** Opening Text block block **

December 4, 2023Read More
Late last year, I had the pleasure of attending the annual meeting of the Radiological Society of North America (RSNA) for the first time. The Chicago conference, which typically attracts more than 50,000 people from over 100 countries, is the largest medical imaging forum in the world and ground zero for the big trends shaping radiology today.
RSNA is where healthcare professionals go to share their own learnings from the past year and evaluate different healthcare solutions. With the vast majority of attendees directly involved in purchasing decisions, the conference is also the perfect venue for uncovering the changing needs of healthcare organizations, physicians and patients.
This year’s theme of “Redefining Radiology” was a call to action for attendees to share perspectives about new ideas and technologies that are transforming radiology and the patient experience. In the conference’s plenary talk, James A. Brink, the Radiologist-in-Chief at Massachusetts General Hospital, stressed the need for radiology to be the driver of innovation within healthcare and this notion of radiology as a healthcare leader resonated throughout the conference.

** Closing Text block block **

Work instruction 1 »
In the RSNA conference text, who gave the plenary talk?
Work instruction 2 »
Copy the RSNA conference text word for word from "December 4, 2023Read" to "shaping radiology today.".
Work instruction 3 »
Write the next part of the RSNA conference text, starting after its last sentence.
The data that follows has no connection to the RSNA conference text.

** Opening Listed records block **

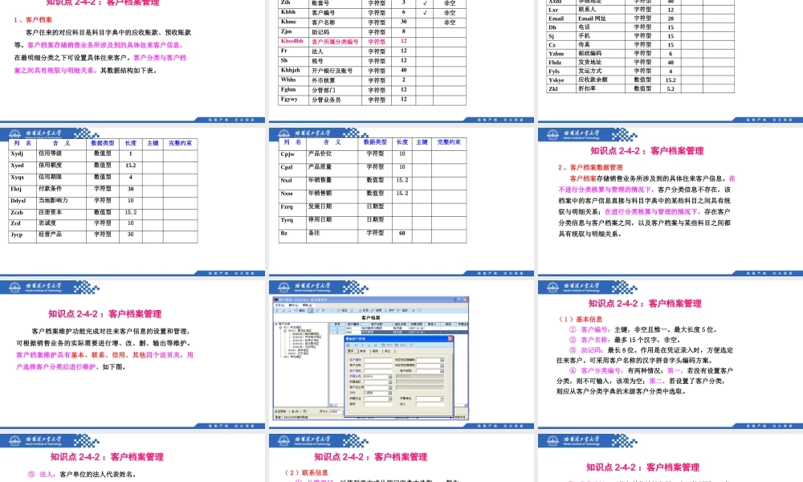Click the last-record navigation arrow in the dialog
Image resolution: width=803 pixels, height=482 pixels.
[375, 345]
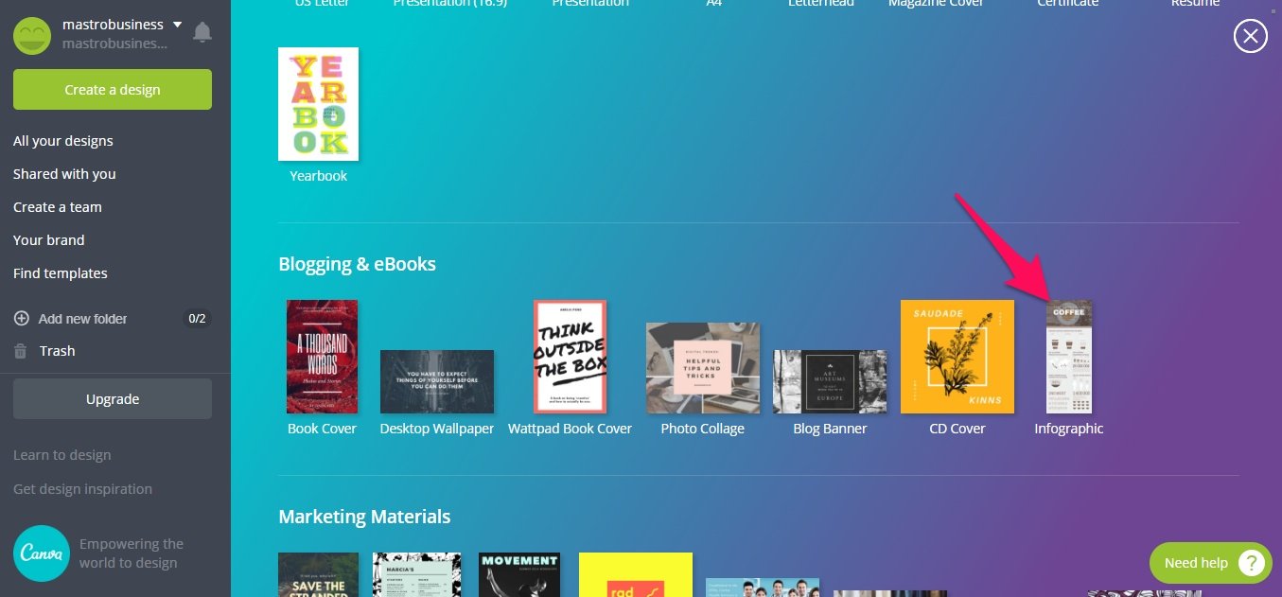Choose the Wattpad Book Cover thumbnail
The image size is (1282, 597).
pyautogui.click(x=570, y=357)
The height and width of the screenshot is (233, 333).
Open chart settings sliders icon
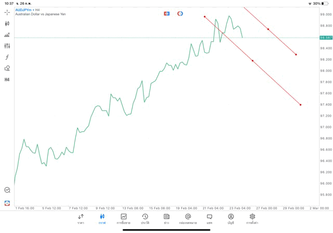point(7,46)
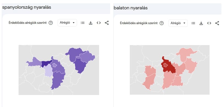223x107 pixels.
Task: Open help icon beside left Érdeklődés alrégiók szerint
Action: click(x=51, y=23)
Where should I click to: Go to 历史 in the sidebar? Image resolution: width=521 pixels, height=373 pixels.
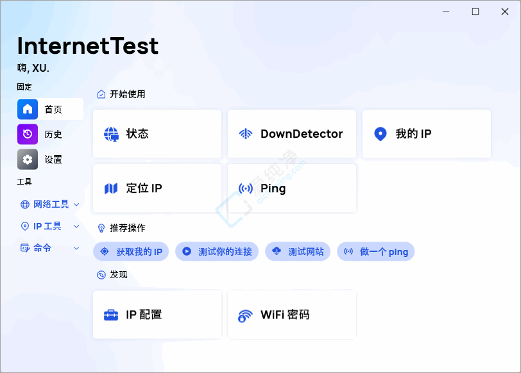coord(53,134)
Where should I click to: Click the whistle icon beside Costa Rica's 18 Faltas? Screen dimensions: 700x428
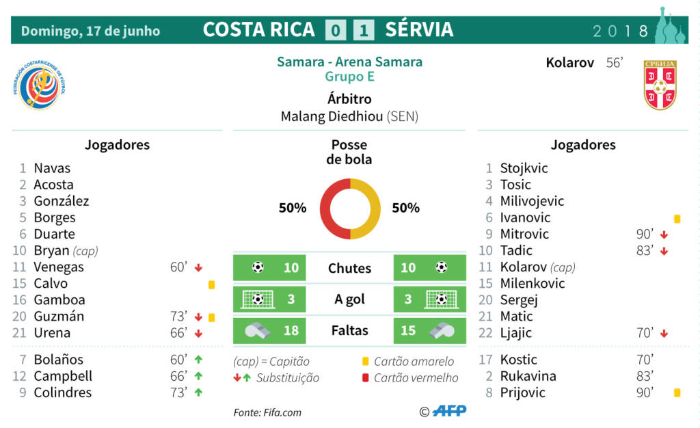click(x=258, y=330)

** Closing Listed records block **

Expected output 1 »
James A. Brink, the Radiologist-in-Chief at Massachusetts General Hospital

Expected output 2 »
December 4, 2023Read More
Late last year, I had the pleasure of attending the annual meeting of the Radiological Society of North America (RSNA) for the first time. The Chicago conference, which typically attracts more than 50,000 people from over 100 countries, is the largest medical imaging forum in the world and ground zero for the big trends shaping radiology today.

Expected output 3 »
Speakers shared stories of how they are leading best practices at their clinic or hospital through the use of technology, whether that’s engaging with patients in new, more elevated ways, improving collaboration with other specialities or streamlining efficiencies across a site. It was clear that participants felt inspired by colleagues and organizations alike to not only help redefine the road ahead for radiology but reimagine the patient experience across the entire healthcare system.
The ways in which the practice of radiology itself is transforming through technology surfaced across talks, panels and vendor demonstrations. In particular, two key trends emerged from the conference: The increasingly prominent role AI will play in radiology and how technology can be used to support a more patient-centric way of delivering care.
For years, AI has been poised to disrupt radiological practices and this year was no different. The exhibition hall included a dedicated hub for vendors to showcase new AI capabilities designed to improve efficiency and effectiveness — from populating diagnostic imaging reports, to scheduling patient appointments based on predicted exam duration, to tracking productivity and errors. Companies were careful to position how their AI-infused solutions worked in tandem with radiologists, likely in response to past backlash that AI would reduce or replace the role of the radiologist.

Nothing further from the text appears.